§ What is needed: Once the pictures are removed, reproduce what is left of the data below exactly.

[Stored data]
════
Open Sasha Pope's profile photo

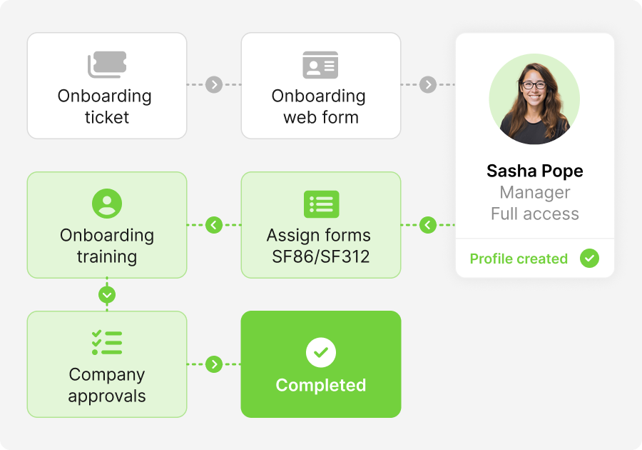pos(534,99)
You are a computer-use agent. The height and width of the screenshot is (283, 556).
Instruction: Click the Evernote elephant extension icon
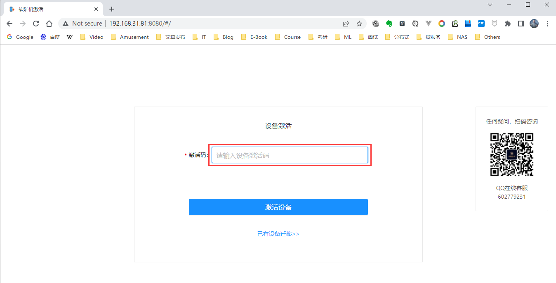389,24
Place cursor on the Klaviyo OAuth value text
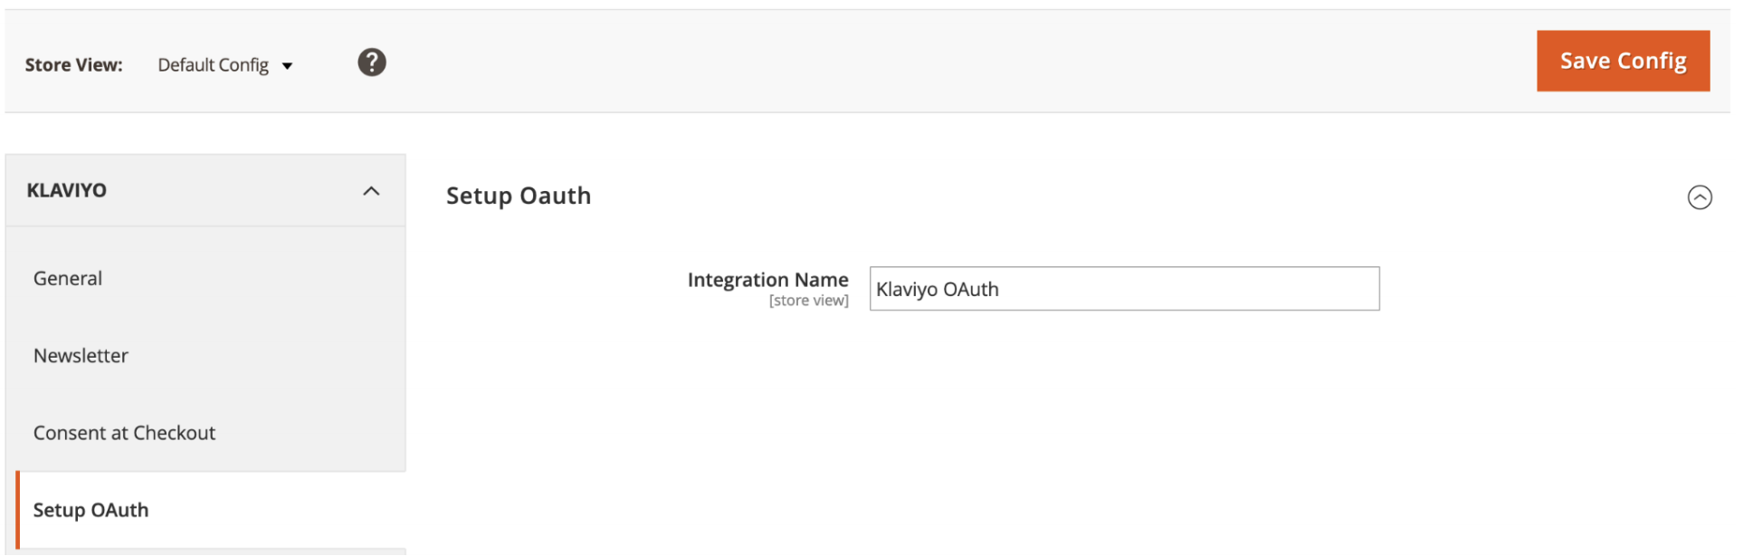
════
§ Answer box:
Open Sasha Pope's profile photo

pos(534,99)
You are a computer-use agent. The height and width of the screenshot is (283, 556).
Instruction: Click the Evernote elephant extension icon
389,24
Place cursor on the Klaviyo OAuth value text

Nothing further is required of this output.